■ AIM OF THE TASK:
Return the records exactly, from the first line through the "TERAPIE (990, 43)" line.

TASK MATERIAL Start Marker

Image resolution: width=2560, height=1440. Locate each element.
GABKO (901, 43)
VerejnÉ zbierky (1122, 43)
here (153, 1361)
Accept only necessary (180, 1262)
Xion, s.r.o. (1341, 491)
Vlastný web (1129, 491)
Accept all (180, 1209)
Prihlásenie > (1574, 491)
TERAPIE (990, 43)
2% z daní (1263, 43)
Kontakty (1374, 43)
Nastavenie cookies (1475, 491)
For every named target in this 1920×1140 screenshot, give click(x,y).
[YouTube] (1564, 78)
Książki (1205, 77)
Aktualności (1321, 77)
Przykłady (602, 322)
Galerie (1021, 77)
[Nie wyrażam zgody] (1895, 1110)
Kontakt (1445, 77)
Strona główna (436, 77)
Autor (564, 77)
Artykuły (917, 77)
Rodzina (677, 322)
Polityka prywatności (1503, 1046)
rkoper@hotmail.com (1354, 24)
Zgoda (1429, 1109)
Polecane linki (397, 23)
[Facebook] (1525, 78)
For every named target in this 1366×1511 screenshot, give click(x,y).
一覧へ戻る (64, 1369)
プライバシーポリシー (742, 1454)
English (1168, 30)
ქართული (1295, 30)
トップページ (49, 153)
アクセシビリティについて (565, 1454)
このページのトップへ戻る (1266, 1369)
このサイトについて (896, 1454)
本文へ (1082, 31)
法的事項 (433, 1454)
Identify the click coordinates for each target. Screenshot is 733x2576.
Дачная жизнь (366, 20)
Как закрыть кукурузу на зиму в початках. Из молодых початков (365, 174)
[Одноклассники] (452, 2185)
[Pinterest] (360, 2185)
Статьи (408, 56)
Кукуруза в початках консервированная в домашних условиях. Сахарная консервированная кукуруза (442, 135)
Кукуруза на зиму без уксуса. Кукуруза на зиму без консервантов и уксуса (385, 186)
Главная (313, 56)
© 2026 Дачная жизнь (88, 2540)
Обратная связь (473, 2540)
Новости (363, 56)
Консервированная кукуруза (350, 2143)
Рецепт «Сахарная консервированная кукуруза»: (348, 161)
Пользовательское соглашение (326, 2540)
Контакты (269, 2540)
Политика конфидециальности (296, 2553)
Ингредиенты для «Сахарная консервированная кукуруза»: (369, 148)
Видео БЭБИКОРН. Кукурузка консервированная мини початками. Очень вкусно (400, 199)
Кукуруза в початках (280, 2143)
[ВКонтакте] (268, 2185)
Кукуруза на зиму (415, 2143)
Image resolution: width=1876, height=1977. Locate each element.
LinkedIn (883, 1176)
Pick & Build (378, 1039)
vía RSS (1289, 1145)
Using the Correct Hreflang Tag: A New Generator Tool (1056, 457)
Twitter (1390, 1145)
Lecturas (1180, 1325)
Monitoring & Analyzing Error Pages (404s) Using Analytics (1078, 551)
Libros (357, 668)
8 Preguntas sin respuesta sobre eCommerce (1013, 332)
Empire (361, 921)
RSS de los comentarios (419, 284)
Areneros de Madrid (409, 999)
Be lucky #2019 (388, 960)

TASK MATERIAL End Marker

■ SOLVED EXERCISE:
Image resolution: width=2560, height=1440. Locate each element.
GABKO (901, 43)
VerejnÉ zbierky (1122, 43)
here (153, 1361)
Accept only necessary (180, 1262)
Xion, s.r.o. (1341, 491)
Vlastný web (1129, 491)
Accept all (180, 1209)
Prihlásenie > (1574, 491)
TERAPIE (990, 43)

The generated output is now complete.